U.S. Supreme Court allows Los Angeles immigration crackdown
Summary
- The
Supreme Court allows the Trump administration to resume immigration raids. - Lifts
lower court ban on stops based on race, language, job. - Ruling
split 6-3; liberal justices issue strong dissent. - Raids
criticized as unconstitutional racial profiling and Fourth Amendment
violations.
The conservative-majority court overturned limitations on
the administration’s forceful immigration raid strategy in a 6-3 ruling,
enabling agents to target individuals based on linguistic and ethnic
characteristics.
The decision “has all but declared that all Latinos, US
citizens or not, who work low-wage jobs are fair game to be seized at any time,
taken away from work,” according to Justice Sonia Sotomayor, who wrote a
dissent for the liberal minority.
The Trump administration’s claims of presidential authority
have hardly ever been restrained by the highest US court.
According to District Judge Maame Frimpong, who claimed
there was a “mountain of evidence” that immigration authorities were
violating the constitutional rights of Los Angeles residents, Monday’s decision
nullifies earlier limits.
“The Supreme Court’s order is outrageous because it includes
no reasoning itself but puts on hold the well-reasoned opinions of the lower
federal courts,”
Cecillia Wang, national legal director of the American Civil
Liberties Union (ACLU), a US watchdog group, said
in a press statement.
Following the decision, the Department of Homeland Security
(DHS) announced on social media that it will keep “FLOODING THE ZONE”

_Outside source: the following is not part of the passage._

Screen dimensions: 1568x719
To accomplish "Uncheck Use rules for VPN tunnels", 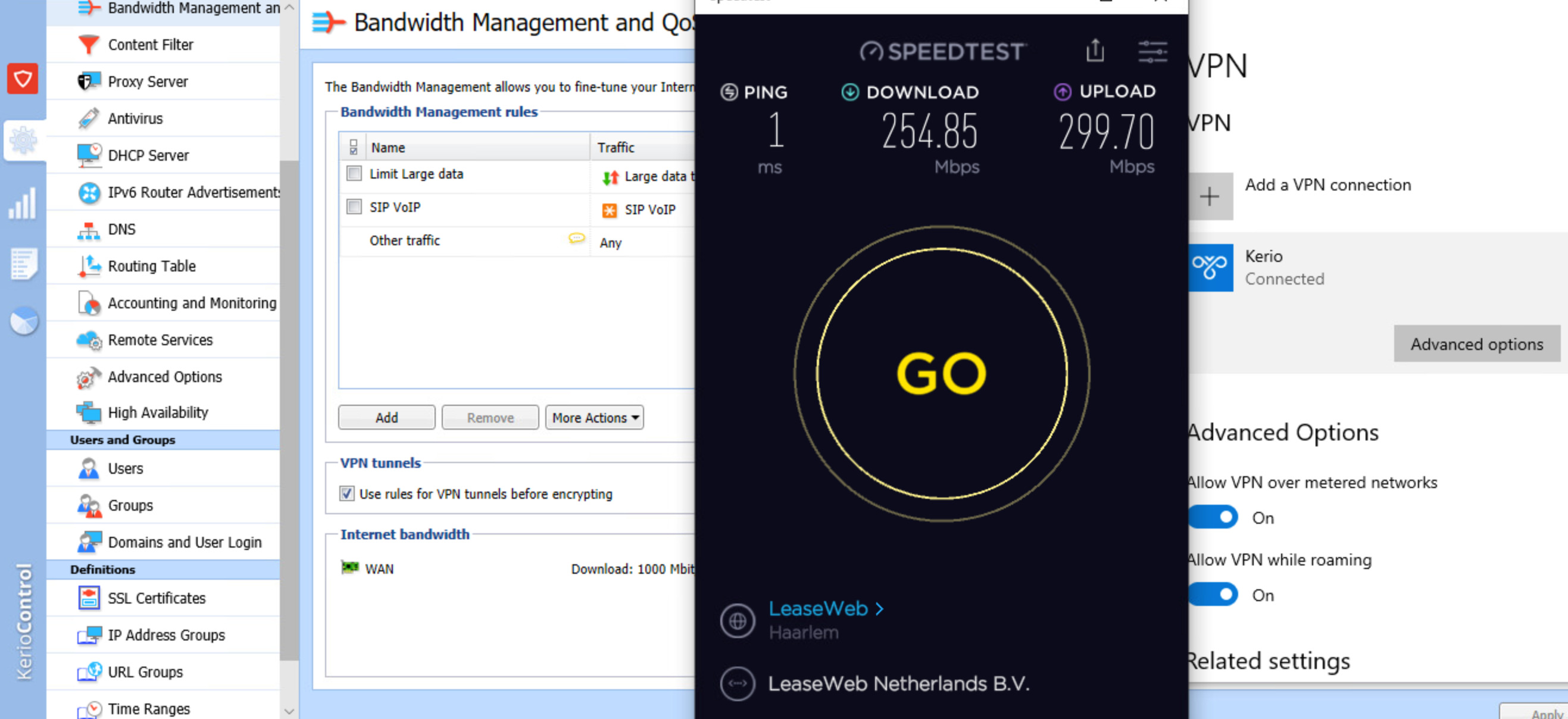I will tap(347, 493).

in Los Angeles, where most of the individuals detained during immigration raids
have no criminal records.
Prior to this, Frimpong had decided that immigration
officials could not single out individuals based on their language, ethnicity,
occupation, or geography. The Trump administration said that the decision
unjustly limited immigration enforcement actions, which have occasionally
apprehended and detained US residents and foreign nationals without legal
status.
“Individuals with brown skin are approached or pulled aside
by unidentified federal agents, suddenly and with a show of force, and made to
answer questions about who they are and where they are from,”
a lawsuit brought
against the government by immigrant rights groups stated.
The draconian immigration policies of the Trump
administration have frequently been motivated by unsupported claims that
immigrants are an “invading” force. Officials and government
organizations have started using terminology that was previously only used by
hard-right anti-immigrant organizations.
Earlier in the day, Trump retweeted a statement on social
media that branded immigration a “weapon of mass destruction”.
How does the Court define “totality of
circumstances” for stops in this ruling?
In a Supreme Court decision authorizing broad immigration
raids in Los Angeles, the Court relied on a well-settled legal principle called
“totality of the circumstances.” This principle measures whether law
enforcement officers had sufficient grounds to stop and detain an individual
(for instance, reasonable suspicion or probable cause).
The Court defined “totality of the circumstances”
as an analytic approach that considers all the relevant factors and the entire
context of a situation, rather than hard bright-line rules or isolated factors.
Examples of evidence including but not limited to: the
person’s conduct, where they are located, the language they speak, their
appearance, or any other contextual evidence that when considered together may
justify the suspicion of law enforcement.